REPUBLIKA.CO.ID, TASIKMALAYA – Pesona batik Tasikmalaya sudah terkenal di Indonesia. Dengan motifnya yang khas, batik Tasikmalaya mempunyai karakter kuat dan menjadi identitas tersendiri bagi Kota Tasikmalaya.
Tak ayal produksi batik asal Tasikmalaya sudah bisa dipasarkan sampai ke luar jawa, bahkan luar negeri. Namun demikian, perkembangan Tasikmalaya saat ini dihadapkan berbagai kendala. Bukan hanya modal bagi pengusaha dan pengrajin, tetapi yang paling dikhawatirkan saat ini adalah regenerasi pembatik, dimana saat ini pembatik yang ada di Kota Tasikmalaya berada pada usia tua.
Pengrajin batik adalah nyawa dari kelestarian batik. Terlebih batik tulis, yang harus dibuat secara manual oleh tangan-tangan kreatif. Di Tasikmalaya, mayoritas pengrajin yaitu di atas 50 tahun. Tentunya perlu regenerasi pengrajin batik kepada para penerus. Kelestarian batik akan terjaga, bila regenerasi pembatik berjalan, sehingga keahlian pembatik bisa turun temurun dan berlanjut ke generasi berikutnya.
Salah seorang pengusaha batik asal Kota Tasikmalaya, Yuyun Sriwahyuni mengakui, pengusaha batik di Kota Tasikmalaya khawatir dengan regenerasi pembatik, karena mayoritas pengrajin batik yang ada saat ini didominasi oleh kalangan tua.

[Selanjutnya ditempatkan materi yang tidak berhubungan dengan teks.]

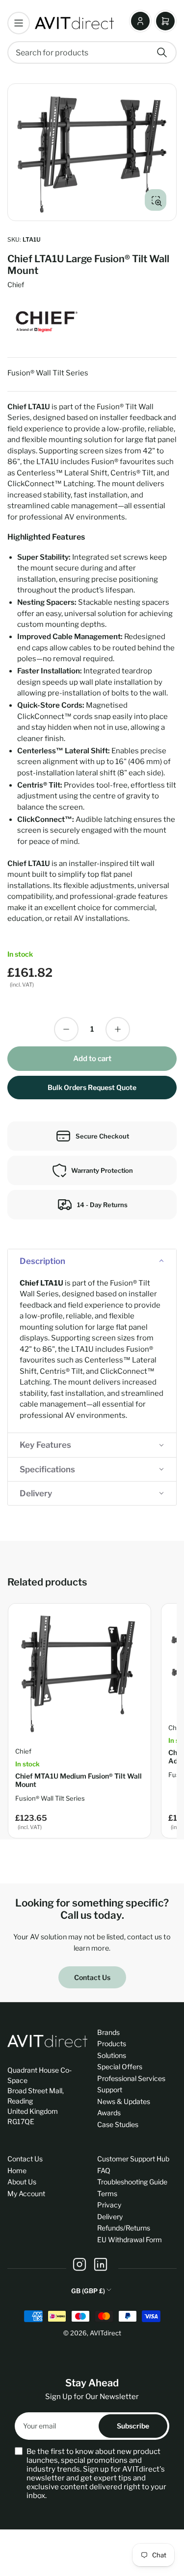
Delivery (110, 2216)
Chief (15, 284)
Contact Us (92, 1977)
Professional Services (131, 2078)
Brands (108, 2032)
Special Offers (119, 2066)
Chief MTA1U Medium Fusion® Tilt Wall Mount (78, 1780)
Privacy (109, 2205)
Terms (107, 2193)
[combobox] (92, 52)
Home (16, 2170)
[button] (92, 1261)
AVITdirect (105, 2333)
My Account (26, 2193)
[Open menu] (18, 23)
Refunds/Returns (123, 2228)
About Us (21, 2182)
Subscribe (133, 2426)
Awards (109, 2112)
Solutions (111, 2055)
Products (111, 2043)
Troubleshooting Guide (132, 2182)
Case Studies (117, 2124)
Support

Ia menuturkan, batik yang diproduksi oleh perusahaannya, sekitar 75 persen dilakukan oleh pengrajin dengan usia 40 sampai 60 tahun. Hanya 25 persen saja pengrajin batik yang berada pada usia 40 tahun ke bawah.
“Yang tua sebenarnya masih eksis, hanya saya khawatir ke depannya ada tidak yang meneruskan. Kami akui, pembatik dari kalangan generasi muda masih sangat minim,” ujarnya, usai acara peringatan Hari Batik Nasional Tingkat Kota Tasikmalaya, Selasa (2/10).
Yuyun mengatakan, geliat batik Nasional saat ini berada pada kondisi yang sangat baik. Terlebih Tasikmalaya memiliki corak batik yang khas, sehingga bisa bersaing dengan batik-batik yang sudah tenar seperti Solo atau Pekalongan.